Marine Le Pen, Steve Bannon et Tom Van Grieken lors d'un évènement organisé à Bruxelles, le 8 décembre 2018 - Nicolas Maeterlinck - Belga Mag
Marine Le Pen, Steve Bannon et Tom Van Grieken lors d’un évènement organisé à Bruxelles en 2018 – Nicolas Maeterlinck – Belga Mag

Son implication va plus loin, en 2017, il a lancé la fondation The Movement. Elle a pour objectif l’organisation des partis populistes européens. Mais, chose étrange, Bannon n’apparaît sur aucun statut de l’association. Monsieur Mischaël Modrikamen qui figure sur les statuts en tant que dirigeant, n’a pas donné suite à nos sollicitations afin d’évoquer l’organisation et Steve Bannon.

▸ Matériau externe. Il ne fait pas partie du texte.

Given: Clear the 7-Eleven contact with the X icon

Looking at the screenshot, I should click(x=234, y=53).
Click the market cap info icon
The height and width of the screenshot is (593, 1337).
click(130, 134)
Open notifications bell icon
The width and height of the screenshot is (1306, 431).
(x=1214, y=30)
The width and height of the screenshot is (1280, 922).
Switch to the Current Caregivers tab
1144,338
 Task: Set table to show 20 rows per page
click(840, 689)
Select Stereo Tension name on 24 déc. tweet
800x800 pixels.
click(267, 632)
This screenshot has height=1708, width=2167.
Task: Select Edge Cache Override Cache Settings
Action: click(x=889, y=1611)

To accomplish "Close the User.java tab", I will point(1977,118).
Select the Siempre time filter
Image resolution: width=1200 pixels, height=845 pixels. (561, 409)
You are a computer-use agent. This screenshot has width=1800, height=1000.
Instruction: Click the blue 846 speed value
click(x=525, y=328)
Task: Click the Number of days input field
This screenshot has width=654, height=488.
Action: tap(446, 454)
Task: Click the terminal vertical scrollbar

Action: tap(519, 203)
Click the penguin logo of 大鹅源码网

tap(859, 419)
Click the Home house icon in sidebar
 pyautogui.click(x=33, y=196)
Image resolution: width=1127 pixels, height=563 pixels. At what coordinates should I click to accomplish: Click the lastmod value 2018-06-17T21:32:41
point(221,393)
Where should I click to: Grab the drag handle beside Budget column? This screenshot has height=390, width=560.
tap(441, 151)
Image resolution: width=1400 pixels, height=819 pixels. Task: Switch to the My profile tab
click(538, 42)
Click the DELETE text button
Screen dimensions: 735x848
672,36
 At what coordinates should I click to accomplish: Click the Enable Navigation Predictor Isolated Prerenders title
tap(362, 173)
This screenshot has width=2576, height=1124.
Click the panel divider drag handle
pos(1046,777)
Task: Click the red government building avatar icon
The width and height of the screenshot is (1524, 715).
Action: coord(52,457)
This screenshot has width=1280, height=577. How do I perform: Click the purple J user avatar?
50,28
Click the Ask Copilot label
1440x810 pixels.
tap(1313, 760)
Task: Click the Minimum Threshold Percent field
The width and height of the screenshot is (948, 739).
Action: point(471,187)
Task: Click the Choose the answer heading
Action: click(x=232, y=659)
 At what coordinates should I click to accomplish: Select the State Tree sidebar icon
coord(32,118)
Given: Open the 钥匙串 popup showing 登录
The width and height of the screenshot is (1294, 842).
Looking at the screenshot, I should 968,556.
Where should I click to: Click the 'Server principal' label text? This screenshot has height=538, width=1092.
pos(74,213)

The Movment n’est pas l’unique projet de Bannon en Europe. Il souhaite construire une université nationale populiste en Italie. Cela dans le but de « former les leaders populistes de demain » selon ses dires. Pourtant, comme l’organisation The Movement, le projet d’université n’a pas avancé depuis des mois. Et Bannon ne s’est plus exprimé concernant les deux. A-t-il laissé de côté l’Europe après avoir planté ses germes ? C’est ce que laisse penser son récent retour sur la scène médiatique. Il se focalise actuellement sur l’élection présidentielle américaine de 2020, dans un contexte d’Impeachment de Donald Trump. Il est de retour sur nos écrans.